PROMPT — In the entries below, find the line with "diy (175, 1922)" and the line with "Ryan Farizzal (352, 490)"; give again those lines and every line between them, exactly.

Records excerpted from a collection:
——

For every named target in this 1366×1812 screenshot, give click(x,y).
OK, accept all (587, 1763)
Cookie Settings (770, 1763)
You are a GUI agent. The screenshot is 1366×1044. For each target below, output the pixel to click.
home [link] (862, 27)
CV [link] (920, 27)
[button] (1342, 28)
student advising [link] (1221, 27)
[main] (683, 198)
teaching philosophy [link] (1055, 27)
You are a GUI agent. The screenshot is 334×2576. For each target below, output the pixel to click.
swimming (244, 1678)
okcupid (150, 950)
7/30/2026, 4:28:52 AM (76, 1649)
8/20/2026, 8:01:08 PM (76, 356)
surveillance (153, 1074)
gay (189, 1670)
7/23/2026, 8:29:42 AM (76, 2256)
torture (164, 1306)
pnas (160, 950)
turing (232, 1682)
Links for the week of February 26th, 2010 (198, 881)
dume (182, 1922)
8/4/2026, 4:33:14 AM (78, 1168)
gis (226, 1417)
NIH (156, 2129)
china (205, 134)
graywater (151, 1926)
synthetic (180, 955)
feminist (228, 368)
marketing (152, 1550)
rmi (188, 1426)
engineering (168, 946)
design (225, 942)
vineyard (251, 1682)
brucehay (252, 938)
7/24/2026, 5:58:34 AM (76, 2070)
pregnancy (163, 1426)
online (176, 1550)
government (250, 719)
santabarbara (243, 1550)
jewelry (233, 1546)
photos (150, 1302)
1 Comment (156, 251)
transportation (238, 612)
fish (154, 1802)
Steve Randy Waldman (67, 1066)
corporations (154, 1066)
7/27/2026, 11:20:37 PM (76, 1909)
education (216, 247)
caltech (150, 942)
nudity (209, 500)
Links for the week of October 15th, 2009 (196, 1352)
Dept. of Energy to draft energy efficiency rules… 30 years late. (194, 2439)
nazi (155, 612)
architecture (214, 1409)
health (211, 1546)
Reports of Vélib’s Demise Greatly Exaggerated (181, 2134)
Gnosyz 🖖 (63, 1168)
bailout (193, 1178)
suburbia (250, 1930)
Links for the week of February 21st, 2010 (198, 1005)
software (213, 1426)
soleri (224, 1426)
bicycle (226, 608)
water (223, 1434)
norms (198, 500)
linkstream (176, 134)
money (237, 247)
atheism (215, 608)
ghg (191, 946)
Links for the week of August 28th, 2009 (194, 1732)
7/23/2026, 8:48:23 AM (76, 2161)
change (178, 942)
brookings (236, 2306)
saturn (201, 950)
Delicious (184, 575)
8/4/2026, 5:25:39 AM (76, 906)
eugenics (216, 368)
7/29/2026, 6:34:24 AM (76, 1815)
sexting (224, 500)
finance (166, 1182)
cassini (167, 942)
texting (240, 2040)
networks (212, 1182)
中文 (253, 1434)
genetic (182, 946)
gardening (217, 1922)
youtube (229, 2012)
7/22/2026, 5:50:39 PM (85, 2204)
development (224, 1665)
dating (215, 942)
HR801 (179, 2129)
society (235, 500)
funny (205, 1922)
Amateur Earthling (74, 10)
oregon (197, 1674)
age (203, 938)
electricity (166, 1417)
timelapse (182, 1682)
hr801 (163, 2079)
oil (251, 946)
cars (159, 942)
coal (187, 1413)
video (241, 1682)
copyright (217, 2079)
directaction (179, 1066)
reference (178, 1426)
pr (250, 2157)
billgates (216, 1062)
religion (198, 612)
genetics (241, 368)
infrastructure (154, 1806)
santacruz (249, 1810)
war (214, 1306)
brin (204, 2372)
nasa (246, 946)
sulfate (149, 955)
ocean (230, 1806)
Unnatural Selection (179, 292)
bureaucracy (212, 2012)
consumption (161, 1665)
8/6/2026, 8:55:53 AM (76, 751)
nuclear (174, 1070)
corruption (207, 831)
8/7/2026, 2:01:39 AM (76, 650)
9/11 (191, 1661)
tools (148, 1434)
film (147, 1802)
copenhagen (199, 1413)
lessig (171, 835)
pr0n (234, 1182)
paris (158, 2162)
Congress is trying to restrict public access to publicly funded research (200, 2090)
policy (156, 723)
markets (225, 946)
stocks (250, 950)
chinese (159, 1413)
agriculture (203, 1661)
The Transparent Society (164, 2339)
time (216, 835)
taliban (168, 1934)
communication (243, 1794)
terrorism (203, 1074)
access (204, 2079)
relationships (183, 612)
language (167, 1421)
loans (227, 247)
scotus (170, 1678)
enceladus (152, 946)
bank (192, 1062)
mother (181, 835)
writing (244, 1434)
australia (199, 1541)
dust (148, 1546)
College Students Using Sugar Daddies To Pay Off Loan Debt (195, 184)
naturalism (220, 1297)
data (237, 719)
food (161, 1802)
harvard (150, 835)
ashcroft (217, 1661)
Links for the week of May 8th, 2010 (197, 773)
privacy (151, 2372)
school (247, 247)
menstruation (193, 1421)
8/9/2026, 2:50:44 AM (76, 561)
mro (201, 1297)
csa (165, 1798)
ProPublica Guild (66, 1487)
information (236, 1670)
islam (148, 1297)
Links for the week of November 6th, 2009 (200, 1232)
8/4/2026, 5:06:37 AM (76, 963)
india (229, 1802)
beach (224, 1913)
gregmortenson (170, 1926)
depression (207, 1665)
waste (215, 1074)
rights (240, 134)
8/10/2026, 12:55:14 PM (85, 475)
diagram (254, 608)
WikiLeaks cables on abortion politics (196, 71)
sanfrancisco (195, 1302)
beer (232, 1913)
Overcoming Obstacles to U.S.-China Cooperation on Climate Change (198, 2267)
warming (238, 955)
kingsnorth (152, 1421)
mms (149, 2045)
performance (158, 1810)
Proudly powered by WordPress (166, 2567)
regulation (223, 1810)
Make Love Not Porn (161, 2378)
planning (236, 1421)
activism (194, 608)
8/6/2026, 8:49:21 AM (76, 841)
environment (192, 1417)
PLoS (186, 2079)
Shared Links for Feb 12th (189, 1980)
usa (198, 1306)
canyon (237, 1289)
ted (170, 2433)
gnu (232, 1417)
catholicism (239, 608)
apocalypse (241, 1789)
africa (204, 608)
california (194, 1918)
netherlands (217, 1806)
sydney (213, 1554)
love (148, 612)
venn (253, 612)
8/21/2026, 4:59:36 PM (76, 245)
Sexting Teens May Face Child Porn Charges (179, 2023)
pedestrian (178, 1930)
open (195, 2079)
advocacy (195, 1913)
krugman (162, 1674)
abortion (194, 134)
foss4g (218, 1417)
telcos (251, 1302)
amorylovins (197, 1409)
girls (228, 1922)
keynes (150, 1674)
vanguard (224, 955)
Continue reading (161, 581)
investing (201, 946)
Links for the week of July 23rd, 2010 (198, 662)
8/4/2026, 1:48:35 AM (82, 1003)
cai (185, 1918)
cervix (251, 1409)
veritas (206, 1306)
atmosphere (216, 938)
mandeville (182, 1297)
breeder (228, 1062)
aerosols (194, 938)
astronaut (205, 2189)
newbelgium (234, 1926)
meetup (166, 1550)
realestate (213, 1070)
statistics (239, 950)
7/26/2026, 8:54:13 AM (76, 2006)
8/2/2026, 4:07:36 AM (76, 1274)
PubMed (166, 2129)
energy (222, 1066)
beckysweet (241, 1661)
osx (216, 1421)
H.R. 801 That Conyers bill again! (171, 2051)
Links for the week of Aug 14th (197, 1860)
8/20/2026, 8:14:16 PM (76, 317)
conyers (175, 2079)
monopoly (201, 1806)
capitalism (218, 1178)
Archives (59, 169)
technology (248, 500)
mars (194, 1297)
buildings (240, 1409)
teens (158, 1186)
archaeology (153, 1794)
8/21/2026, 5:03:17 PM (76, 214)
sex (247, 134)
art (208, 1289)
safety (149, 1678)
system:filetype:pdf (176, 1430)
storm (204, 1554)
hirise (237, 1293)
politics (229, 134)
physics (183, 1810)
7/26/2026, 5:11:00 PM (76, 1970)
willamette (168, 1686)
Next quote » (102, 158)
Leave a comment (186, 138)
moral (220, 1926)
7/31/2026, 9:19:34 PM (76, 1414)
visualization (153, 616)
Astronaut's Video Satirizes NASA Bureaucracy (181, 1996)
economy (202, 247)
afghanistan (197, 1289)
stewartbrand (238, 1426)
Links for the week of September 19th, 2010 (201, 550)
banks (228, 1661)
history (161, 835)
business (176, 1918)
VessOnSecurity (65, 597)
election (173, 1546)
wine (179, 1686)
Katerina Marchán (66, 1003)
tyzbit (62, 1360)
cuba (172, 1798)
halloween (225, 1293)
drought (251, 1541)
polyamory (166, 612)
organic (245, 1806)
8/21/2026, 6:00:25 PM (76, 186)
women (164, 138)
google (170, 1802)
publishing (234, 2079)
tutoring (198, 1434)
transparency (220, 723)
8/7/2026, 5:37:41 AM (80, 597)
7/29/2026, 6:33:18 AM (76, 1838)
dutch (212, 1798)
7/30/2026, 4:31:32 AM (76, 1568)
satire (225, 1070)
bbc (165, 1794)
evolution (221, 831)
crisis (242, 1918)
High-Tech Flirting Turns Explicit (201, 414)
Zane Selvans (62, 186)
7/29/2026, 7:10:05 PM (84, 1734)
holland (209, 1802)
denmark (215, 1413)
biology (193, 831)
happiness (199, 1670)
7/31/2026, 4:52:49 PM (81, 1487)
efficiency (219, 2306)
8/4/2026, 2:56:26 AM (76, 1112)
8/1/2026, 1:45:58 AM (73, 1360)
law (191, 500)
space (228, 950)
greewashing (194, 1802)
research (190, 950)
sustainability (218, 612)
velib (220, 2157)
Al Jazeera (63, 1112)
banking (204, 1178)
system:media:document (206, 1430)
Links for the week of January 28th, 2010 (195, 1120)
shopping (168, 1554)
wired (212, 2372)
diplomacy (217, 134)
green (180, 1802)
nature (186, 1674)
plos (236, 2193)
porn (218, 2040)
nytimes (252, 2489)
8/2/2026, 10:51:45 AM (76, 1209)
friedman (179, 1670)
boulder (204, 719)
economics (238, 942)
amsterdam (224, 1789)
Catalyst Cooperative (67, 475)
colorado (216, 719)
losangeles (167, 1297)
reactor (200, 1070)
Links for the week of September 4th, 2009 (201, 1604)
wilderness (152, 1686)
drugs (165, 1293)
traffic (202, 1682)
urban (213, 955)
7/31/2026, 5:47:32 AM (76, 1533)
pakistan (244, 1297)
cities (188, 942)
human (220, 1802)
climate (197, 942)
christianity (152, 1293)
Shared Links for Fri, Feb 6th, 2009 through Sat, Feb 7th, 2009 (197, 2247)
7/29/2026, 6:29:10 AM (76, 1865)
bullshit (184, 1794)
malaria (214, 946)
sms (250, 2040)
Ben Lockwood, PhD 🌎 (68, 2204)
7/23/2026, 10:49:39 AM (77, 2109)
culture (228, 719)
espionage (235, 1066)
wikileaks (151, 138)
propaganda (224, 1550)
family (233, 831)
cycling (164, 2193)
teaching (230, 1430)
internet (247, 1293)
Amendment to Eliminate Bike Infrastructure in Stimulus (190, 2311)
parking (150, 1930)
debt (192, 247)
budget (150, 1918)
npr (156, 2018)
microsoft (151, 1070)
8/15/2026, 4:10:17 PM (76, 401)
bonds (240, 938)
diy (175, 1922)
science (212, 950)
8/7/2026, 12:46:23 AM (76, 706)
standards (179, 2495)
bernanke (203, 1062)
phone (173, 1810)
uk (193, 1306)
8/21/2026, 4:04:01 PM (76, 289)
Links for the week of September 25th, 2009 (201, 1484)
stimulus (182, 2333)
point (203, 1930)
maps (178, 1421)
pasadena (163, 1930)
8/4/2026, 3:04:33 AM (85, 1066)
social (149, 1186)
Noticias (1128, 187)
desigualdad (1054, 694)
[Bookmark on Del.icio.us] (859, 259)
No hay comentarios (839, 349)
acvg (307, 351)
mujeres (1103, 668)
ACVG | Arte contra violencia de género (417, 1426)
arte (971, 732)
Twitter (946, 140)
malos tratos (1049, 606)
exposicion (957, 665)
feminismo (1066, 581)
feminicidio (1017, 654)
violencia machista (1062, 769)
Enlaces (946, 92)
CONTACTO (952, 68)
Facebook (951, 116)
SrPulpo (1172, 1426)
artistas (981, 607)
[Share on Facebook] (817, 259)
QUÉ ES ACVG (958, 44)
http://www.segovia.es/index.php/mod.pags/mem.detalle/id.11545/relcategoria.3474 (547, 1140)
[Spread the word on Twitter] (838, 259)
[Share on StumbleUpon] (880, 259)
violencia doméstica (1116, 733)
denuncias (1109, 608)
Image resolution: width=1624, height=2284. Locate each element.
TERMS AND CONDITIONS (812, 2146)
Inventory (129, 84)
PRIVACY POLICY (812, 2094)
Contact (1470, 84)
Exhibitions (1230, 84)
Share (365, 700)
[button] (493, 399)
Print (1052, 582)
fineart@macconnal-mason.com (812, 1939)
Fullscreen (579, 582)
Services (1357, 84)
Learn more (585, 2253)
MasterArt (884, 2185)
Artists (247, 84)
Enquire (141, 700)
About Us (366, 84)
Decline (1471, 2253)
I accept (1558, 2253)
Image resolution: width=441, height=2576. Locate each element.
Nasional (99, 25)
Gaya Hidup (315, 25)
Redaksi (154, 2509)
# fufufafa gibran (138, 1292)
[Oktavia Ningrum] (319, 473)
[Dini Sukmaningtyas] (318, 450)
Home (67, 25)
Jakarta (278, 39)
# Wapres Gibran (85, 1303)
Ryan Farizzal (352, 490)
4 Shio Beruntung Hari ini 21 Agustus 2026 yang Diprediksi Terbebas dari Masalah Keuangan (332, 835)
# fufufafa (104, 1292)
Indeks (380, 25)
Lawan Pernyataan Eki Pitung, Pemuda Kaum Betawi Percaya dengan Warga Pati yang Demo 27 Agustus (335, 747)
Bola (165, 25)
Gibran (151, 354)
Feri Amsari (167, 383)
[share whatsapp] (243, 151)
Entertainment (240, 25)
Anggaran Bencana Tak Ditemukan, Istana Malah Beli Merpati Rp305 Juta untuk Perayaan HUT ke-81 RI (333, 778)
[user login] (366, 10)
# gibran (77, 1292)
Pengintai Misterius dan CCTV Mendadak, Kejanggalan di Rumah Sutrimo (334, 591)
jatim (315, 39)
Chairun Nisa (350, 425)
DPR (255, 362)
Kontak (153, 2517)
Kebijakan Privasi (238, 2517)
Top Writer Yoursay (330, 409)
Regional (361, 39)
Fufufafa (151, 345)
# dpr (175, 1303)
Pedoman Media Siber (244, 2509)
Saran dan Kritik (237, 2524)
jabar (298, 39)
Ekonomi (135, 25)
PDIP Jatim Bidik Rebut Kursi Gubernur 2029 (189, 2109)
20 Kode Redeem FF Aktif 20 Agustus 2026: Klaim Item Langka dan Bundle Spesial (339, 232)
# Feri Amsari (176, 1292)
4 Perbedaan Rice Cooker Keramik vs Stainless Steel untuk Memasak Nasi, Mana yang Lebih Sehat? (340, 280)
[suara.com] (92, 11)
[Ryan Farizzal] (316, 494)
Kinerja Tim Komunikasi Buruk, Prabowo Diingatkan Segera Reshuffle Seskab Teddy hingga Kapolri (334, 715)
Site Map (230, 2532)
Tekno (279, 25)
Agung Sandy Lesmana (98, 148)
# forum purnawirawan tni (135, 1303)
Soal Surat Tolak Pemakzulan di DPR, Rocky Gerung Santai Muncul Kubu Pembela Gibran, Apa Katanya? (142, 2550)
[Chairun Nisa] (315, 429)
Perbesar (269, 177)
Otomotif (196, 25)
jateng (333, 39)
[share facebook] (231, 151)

——

TASK SOLUTION —
diy (175, 1922)
science (212, 950)
8/7/2026, 12:46:23 AM (76, 706)
standards (179, 2495)
bernanke (203, 1062)
phone (173, 1810)
uk (193, 1306)
8/21/2026, 4:04:01 PM (76, 289)
Links for the week of September 25th, 2009 (201, 1484)
stimulus (182, 2333)
point (203, 1930)
maps (178, 1421)
pasadena (163, 1930)
8/4/2026, 3:04:33 AM (85, 1066)
social (149, 1186)
Noticias (1128, 187)
desigualdad (1054, 694)
[Bookmark on Del.icio.us] (859, 259)
No hay comentarios (839, 349)
acvg (307, 351)
mujeres (1103, 668)
ACVG | Arte contra violencia de género (417, 1426)
arte (971, 732)
Twitter (946, 140)
malos tratos (1049, 606)
exposicion (957, 665)
feminismo (1066, 581)
feminicidio (1017, 654)
violencia machista (1062, 769)
Enlaces (946, 92)
CONTACTO (952, 68)
Facebook (951, 116)
SrPulpo (1172, 1426)
artistas (981, 607)
[Share on Facebook] (817, 259)
QUÉ ES ACVG (958, 44)
http://www.segovia.es/index.php/mod.pags/mem.detalle/id.11545/relcategoria.3474 (547, 1140)
[Spread the word on Twitter] (838, 259)
[Share on StumbleUpon] (880, 259)
violencia doméstica (1116, 733)
denuncias (1109, 608)
Image resolution: width=1624, height=2284. Locate each element.
TERMS AND CONDITIONS (812, 2146)
Inventory (129, 84)
PRIVACY POLICY (812, 2094)
Contact (1470, 84)
Exhibitions (1230, 84)
Share (365, 700)
[button] (493, 399)
Print (1052, 582)
fineart@macconnal-mason.com (812, 1939)
Fullscreen (579, 582)
Services (1357, 84)
Learn more (585, 2253)
MasterArt (884, 2185)
Artists (247, 84)
Enquire (141, 700)
About Us (366, 84)
Decline (1471, 2253)
I accept (1558, 2253)
Image resolution: width=441, height=2576. Locate each element.
Nasional (99, 25)
Gaya Hidup (315, 25)
Redaksi (154, 2509)
# fufufafa gibran (138, 1292)
[Oktavia Ningrum] (319, 473)
[Dini Sukmaningtyas] (318, 450)
Home (67, 25)
Jakarta (278, 39)
# Wapres Gibran (85, 1303)
Ryan Farizzal (352, 490)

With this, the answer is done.